[START OF Text provided]

3E MOBILE, LLC, Appellant v. GLOBAL CELLULAR, INC., Appellee

No. 19-7031

Decided: January 22, 2020

Before: Garland, Chief Judge, Tatel, Circuit Judge, and Edwards, Senior Circuit Judge. Alan Burton Neurick, Esquire, Neurick LLC, Baltimore, MD, for Plaintiff-Appellant John P. Jett, Bennett T. Richardson, Attorney, Kilpatrick Townsend & Stockton LLP, Atlanta, GA, for Defendant-Appellee


This appeal from the United States District Court for the District of Columbia’s judgment and findings of fact and conclusions of law was considered on the record and on the briefs of the parties. See Fed. R. App. P. 34(a)(2); D.C. Cir. R. 34(j). The court has afforded the issues full consideration and has determined that they do not warrant a published opinion. See D.C. Cir. R. 36(d). It is

ORDERED and ADJUDGED that the judgment of the district court be affirmed.

This appeal arises out of a contract dispute between Global Cellular, a retail company that sells mobile phone cases largely sourced from Chinese manufacturers, and 3E Mobile, a products supplier based in China. 3E purchased a competitor of Global’s that had previously sued Global for copyright infringement. When 3E then settled the claim with Global, Global and 3E entered into a separate manufacturing agreement that sought to have 3E act as either a manufacturer or middleman between Global and its Chinese suppliers, taking advantage of a Chinese intra-country tax credit and passing on the savings to Global. Pursuant to the manufacturing agreement, Global would send monthly payments to 3E, which would serve as credit for Global placing “orders” with 3E.

Following months of miscommunication and no successful orders, Global ceased paying and the parties cross-sued for breach of contract. After a three-day bench trial, the Magistrate Judge, in a thorough and well-reasoned opinion, concluded that the manufacturing agreement lacked a definition of “order,” an essential term, and was therefore unenforceable. See 3E Mobile, LLC v. Glob. Cellular, Inc., 2019 WL 1253455, at *5 (D.D.C. Mar. 19, 2019). On appeal, 3E advances a single argument: that the manufacturing agreement was not a standalone contract because it was inextricably bound up with the settlement of the original copyright claim and therefore “order” was not, in fact, an essential term. We reject this challenge.

[END OF Text provided]

Transcribe the passage of the appeal order above that opens with the words containing "Following months of" and closes with "reject this challenge.".

[START OF Provided material]

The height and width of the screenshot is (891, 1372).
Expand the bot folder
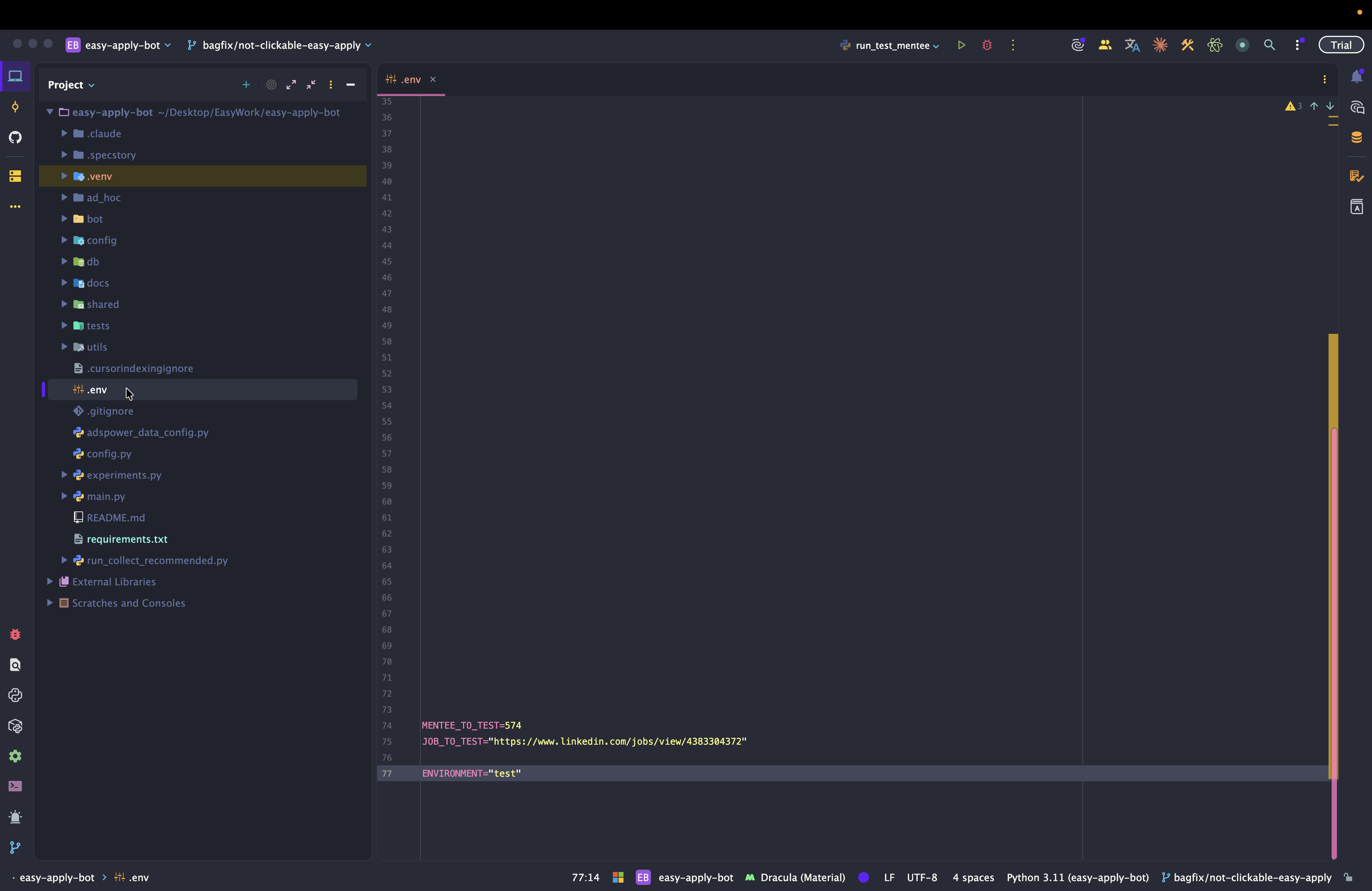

[END OF Provided material]

Response to this task:
Following months of miscommunication and no successful orders, Global ceased paying and the parties cross-sued for breach of contract. After a three-day bench trial, the Magistrate Judge, in a thorough and well-reasoned opinion, concluded that the manufacturing agreement lacked a definition of “order,” an essential term, and was therefore unenforceable. See 3E Mobile, LLC v. Glob. Cellular, Inc., 2019 WL 1253455, at *5 (D.D.C. Mar. 19, 2019). On appeal, 3E advances a single argument: that the manufacturing agreement was not a standalone contract because it was inextricably bound up with the settlement of the original copyright claim and therefore “order” was not, in fact, an essential term. We reject this challenge.